5. The Illusion of Objectivity: AI in the Criminal Justice System
One of the biggest misconceptions about AI is that it's inherently objective. In reality, AI systems can hide or even amplify human biases, leading to misleading conclusions. In the criminal justice system, risk assessment tools like COMPAS are used to guide pretrial decisions. However, investigations by ProPublica revealed that COMPAS often assigns higher risk scores to Black defendants than to white defendants, even when their backgrounds are similar. This selective use of AI results in biased judicial decisions, showing that the supposed objectivity of AI can obscure systemic biases that still exist in the real world.
6. Data Security and Privacy Concerns
AI-driven M&E systems often require access to vast amounts of personal data, which poses significant privacy risks. For example, AI systems used in educational settings to monitor student performance could expose sensitive student data if security measures aren’t properly implemented. Inadequate safeguards could lead to data breaches, and privacy violations, and erode public trust in the institutions using these systems. Ensuring strong data security protocols is crucial to maintaining the integrity of AI systems and protecting individual privacy.

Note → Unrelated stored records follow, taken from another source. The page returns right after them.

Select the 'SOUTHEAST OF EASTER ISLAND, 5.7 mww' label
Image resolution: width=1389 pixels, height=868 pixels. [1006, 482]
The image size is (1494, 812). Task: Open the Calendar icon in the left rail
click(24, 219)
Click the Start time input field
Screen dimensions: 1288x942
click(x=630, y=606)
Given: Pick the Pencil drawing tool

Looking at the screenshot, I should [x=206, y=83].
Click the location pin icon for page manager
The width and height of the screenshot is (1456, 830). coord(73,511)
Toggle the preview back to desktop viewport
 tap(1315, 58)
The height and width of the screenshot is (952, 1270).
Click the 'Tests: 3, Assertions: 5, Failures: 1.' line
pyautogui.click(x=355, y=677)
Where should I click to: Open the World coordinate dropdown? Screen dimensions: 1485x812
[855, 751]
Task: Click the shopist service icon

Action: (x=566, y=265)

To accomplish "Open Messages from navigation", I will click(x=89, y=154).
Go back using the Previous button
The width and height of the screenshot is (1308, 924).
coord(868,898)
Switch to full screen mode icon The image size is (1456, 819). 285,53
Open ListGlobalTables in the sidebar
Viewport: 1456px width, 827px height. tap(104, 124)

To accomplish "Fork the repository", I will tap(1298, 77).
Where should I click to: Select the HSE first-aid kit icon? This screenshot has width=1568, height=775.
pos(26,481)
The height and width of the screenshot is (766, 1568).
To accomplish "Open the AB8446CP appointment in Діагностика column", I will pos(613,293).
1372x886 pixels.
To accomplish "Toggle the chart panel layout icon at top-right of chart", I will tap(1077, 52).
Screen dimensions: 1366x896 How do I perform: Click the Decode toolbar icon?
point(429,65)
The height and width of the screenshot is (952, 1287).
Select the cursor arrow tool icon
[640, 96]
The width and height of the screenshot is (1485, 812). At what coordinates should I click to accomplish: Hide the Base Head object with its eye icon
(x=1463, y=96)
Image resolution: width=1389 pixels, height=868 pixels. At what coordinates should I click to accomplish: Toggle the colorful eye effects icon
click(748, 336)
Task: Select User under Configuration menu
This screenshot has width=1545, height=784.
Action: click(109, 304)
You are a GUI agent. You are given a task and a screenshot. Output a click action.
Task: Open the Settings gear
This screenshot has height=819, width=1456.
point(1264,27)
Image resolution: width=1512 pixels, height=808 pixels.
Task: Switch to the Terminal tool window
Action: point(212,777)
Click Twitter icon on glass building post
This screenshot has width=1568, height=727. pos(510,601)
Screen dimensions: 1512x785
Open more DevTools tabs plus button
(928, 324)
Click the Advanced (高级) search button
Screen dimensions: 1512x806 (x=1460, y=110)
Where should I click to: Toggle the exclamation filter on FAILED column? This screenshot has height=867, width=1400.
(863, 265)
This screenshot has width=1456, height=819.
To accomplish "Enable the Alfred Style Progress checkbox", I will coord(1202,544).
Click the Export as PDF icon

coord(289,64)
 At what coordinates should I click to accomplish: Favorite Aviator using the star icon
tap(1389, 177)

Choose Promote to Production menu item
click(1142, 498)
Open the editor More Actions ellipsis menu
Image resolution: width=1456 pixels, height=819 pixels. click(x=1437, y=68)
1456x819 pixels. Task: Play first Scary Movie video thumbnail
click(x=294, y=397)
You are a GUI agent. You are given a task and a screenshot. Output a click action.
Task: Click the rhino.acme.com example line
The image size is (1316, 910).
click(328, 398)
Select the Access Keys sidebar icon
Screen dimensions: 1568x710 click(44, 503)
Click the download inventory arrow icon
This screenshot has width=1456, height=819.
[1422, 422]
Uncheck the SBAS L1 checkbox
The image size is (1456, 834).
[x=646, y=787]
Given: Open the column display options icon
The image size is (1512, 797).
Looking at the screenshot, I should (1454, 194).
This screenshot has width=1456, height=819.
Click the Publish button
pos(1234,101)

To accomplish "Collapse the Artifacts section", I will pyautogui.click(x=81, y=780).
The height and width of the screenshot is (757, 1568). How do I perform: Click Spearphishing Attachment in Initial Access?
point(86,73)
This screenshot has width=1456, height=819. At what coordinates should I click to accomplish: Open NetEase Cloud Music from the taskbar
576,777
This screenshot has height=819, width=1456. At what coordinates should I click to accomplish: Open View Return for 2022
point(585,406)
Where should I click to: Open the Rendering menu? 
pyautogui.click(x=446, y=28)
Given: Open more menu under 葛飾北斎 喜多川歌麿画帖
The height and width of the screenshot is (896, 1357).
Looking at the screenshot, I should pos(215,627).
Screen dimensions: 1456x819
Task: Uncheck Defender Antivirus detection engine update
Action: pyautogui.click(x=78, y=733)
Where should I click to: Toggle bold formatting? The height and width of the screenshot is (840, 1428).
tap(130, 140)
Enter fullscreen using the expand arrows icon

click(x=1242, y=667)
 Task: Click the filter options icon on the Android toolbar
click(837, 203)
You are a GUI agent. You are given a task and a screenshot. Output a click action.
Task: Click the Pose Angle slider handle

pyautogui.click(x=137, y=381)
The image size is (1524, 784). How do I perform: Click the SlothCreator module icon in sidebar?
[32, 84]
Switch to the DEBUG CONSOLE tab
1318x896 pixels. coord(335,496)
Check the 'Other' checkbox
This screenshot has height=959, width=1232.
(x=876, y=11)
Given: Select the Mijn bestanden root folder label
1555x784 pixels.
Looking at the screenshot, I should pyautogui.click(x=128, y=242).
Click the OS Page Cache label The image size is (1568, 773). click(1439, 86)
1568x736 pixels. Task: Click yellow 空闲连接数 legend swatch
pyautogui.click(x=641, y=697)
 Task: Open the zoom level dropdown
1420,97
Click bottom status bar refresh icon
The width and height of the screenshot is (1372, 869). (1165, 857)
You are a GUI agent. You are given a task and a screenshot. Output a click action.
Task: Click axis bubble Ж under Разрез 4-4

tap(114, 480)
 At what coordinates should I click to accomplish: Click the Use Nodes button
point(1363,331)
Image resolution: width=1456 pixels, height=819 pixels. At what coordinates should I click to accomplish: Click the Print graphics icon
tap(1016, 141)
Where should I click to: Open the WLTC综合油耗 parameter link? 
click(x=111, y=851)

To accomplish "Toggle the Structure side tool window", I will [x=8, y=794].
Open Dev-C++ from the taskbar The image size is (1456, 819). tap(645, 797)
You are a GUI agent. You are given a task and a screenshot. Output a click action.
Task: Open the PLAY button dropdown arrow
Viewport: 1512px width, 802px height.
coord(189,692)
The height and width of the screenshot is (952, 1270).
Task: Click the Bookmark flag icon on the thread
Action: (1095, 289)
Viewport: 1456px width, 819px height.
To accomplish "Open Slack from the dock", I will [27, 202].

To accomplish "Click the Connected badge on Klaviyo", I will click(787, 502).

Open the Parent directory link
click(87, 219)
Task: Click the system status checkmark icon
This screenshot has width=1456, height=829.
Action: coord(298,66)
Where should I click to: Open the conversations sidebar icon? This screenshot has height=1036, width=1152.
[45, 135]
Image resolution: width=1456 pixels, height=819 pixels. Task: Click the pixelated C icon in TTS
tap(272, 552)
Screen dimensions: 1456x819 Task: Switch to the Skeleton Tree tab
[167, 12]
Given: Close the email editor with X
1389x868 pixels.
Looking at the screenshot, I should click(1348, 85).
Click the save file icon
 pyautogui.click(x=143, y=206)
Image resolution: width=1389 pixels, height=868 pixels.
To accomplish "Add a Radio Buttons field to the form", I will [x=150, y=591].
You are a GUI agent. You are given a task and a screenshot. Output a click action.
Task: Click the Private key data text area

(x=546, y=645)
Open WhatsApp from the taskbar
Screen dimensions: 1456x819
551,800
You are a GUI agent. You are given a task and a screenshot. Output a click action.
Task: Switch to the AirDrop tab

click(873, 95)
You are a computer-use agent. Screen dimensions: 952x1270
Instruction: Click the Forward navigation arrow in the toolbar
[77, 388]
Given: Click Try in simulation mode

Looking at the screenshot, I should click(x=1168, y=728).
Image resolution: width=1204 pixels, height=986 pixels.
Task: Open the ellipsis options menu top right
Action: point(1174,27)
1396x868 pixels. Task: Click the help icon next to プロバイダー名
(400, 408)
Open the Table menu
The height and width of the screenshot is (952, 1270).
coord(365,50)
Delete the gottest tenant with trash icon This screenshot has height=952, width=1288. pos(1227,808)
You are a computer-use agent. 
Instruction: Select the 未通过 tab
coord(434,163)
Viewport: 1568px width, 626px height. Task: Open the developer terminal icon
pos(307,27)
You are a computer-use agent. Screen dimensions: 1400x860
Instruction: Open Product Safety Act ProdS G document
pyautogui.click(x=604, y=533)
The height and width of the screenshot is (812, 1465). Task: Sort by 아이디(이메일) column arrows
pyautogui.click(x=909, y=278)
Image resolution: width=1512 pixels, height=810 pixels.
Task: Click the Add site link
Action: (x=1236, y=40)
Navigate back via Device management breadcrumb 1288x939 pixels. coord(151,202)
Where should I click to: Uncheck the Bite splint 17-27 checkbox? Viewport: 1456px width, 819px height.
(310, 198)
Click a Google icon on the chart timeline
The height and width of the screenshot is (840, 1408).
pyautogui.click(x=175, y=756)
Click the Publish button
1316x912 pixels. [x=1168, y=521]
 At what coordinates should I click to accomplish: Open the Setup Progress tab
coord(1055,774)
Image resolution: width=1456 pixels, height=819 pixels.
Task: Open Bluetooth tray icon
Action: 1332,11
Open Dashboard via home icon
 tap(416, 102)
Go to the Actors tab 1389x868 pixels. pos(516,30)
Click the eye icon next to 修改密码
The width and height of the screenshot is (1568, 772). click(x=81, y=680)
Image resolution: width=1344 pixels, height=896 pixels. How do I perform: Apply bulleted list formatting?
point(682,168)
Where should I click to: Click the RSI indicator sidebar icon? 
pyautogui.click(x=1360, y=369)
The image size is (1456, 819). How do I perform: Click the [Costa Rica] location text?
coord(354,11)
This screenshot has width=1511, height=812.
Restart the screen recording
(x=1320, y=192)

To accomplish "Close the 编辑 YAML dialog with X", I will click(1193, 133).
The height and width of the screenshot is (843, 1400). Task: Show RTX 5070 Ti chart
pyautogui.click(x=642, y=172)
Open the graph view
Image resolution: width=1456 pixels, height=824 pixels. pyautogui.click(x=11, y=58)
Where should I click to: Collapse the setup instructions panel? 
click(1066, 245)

Conclusion: Moving Forward with Caution
While AI holds immense potential to enhance M&E processes, it is crucial to address the biases, opacity, and ethical concerns that come with it. We must ensure that AI systems are transparent, accountable, and free from harmful biases. This means demanding clearer explanations of how decisions are made, scrutinizing correlations, mitigating inequalities, and protecting data privacy. Only by taking these steps can we harness AI’s potential without amplifying societal biases.